▶ [The exercise]:
Can you update the records from the line with "You are a computer-use" up to and including the line with "[x=377, y=422]" by swapping "Customer" for "Vendor" and keeping everything else the same? Leave the pictures out of your answer.
:: Materials provided ::
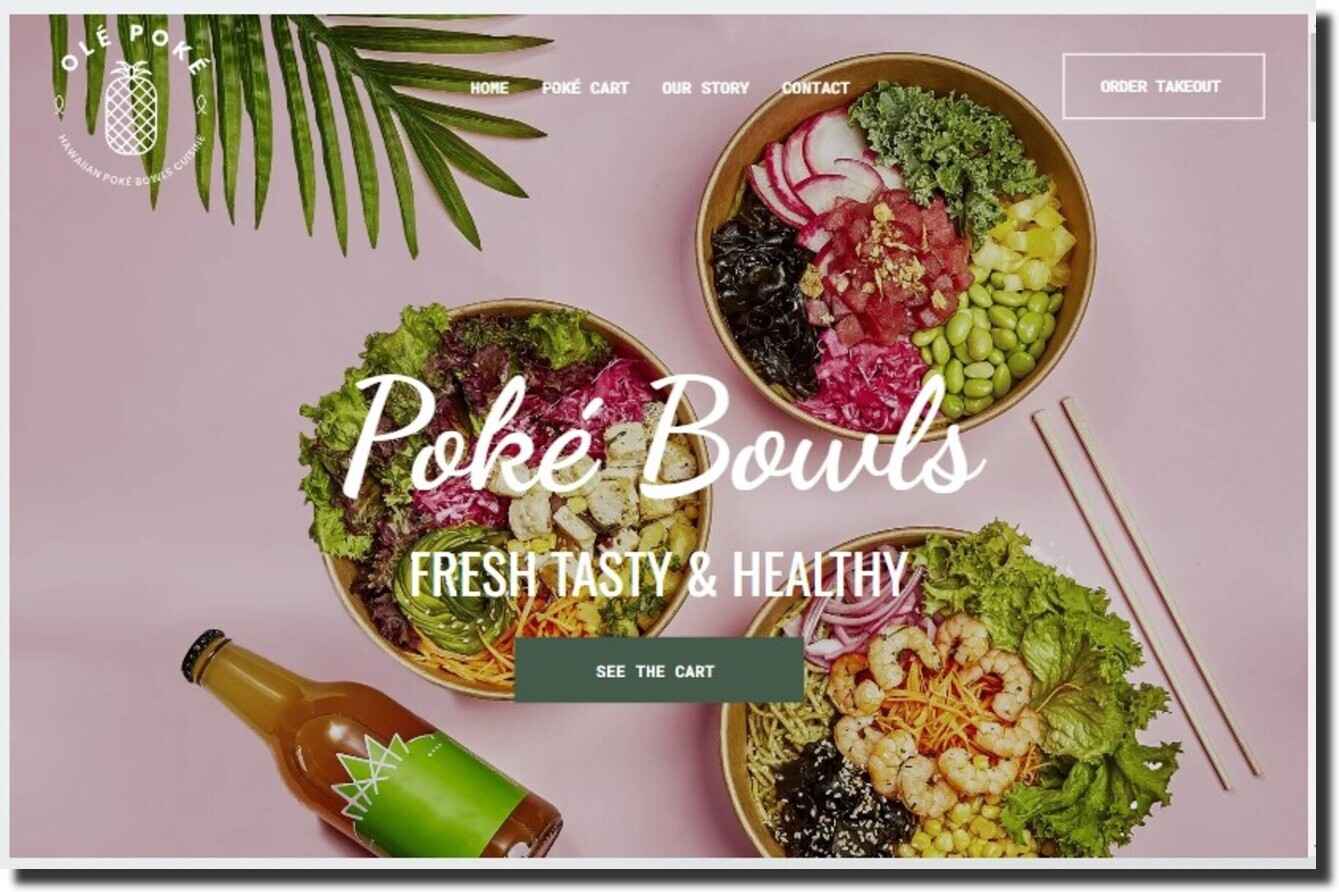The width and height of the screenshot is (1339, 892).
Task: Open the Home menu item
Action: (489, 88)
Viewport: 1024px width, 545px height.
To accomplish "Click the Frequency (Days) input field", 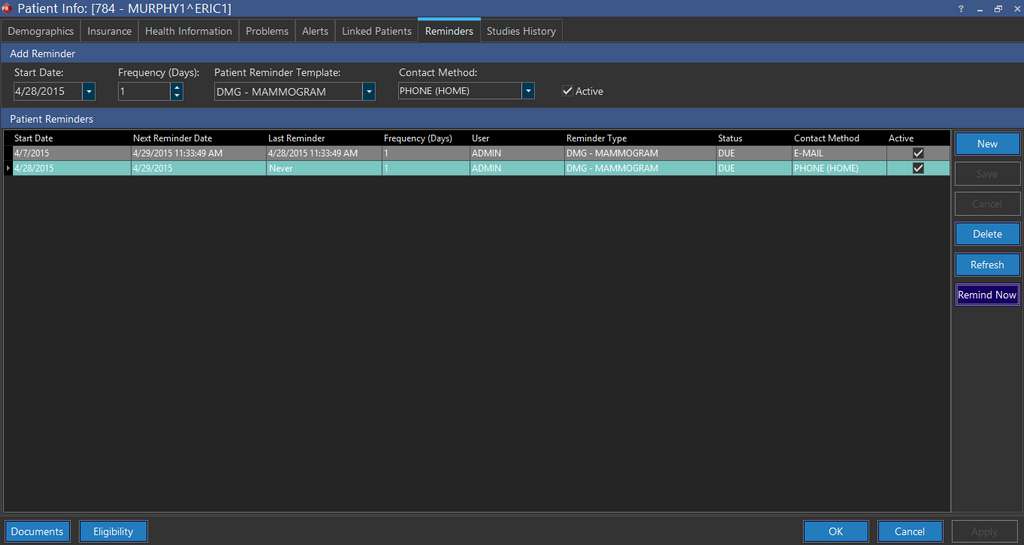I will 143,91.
:::
:: Materials provided ::
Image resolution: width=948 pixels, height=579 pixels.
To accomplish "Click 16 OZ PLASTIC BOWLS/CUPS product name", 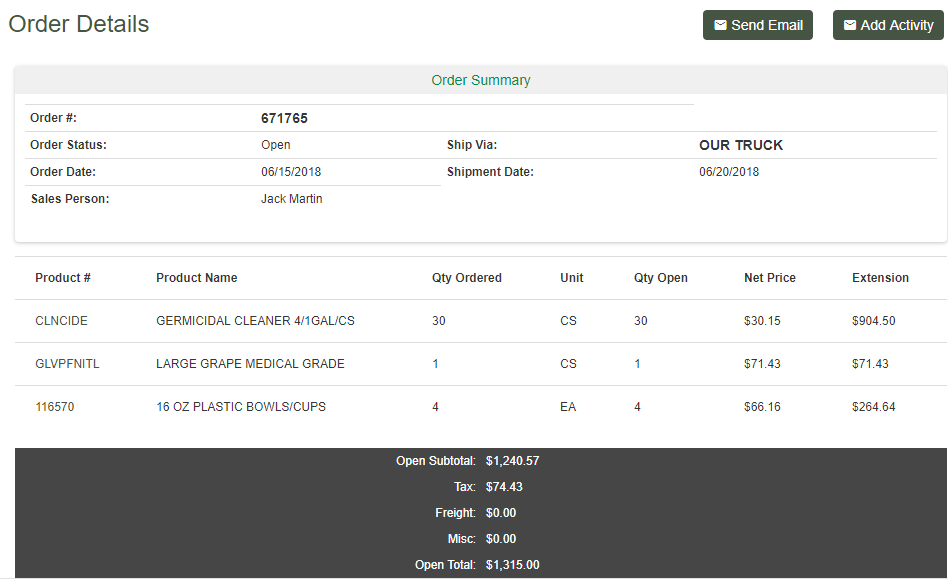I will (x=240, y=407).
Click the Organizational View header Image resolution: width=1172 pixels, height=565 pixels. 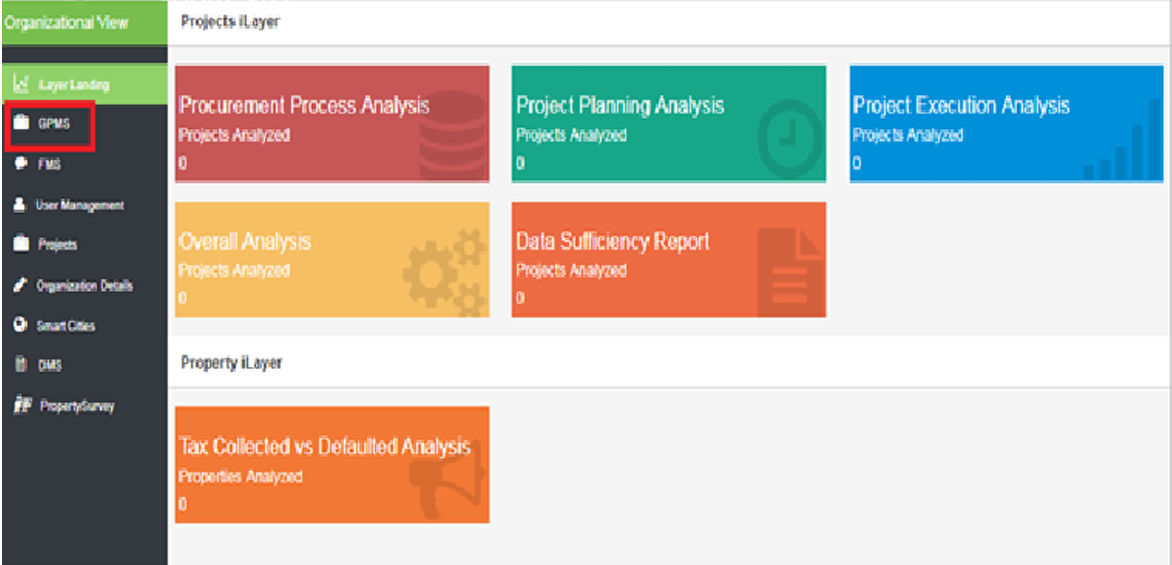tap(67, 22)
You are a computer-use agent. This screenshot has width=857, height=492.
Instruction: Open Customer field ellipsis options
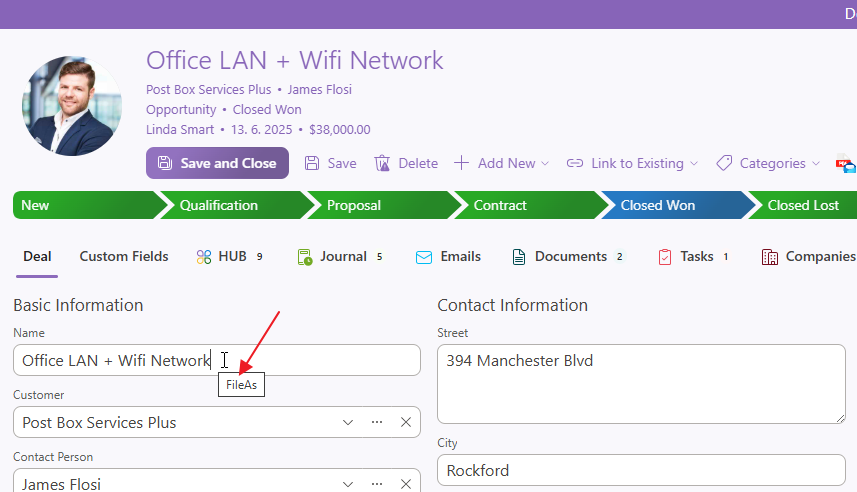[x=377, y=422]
:::
▶ [Solution for this task]:
You are a computer-use agent. This screenshot has width=857, height=492.
Instruction: Open Vendor field ellipsis options
[x=377, y=422]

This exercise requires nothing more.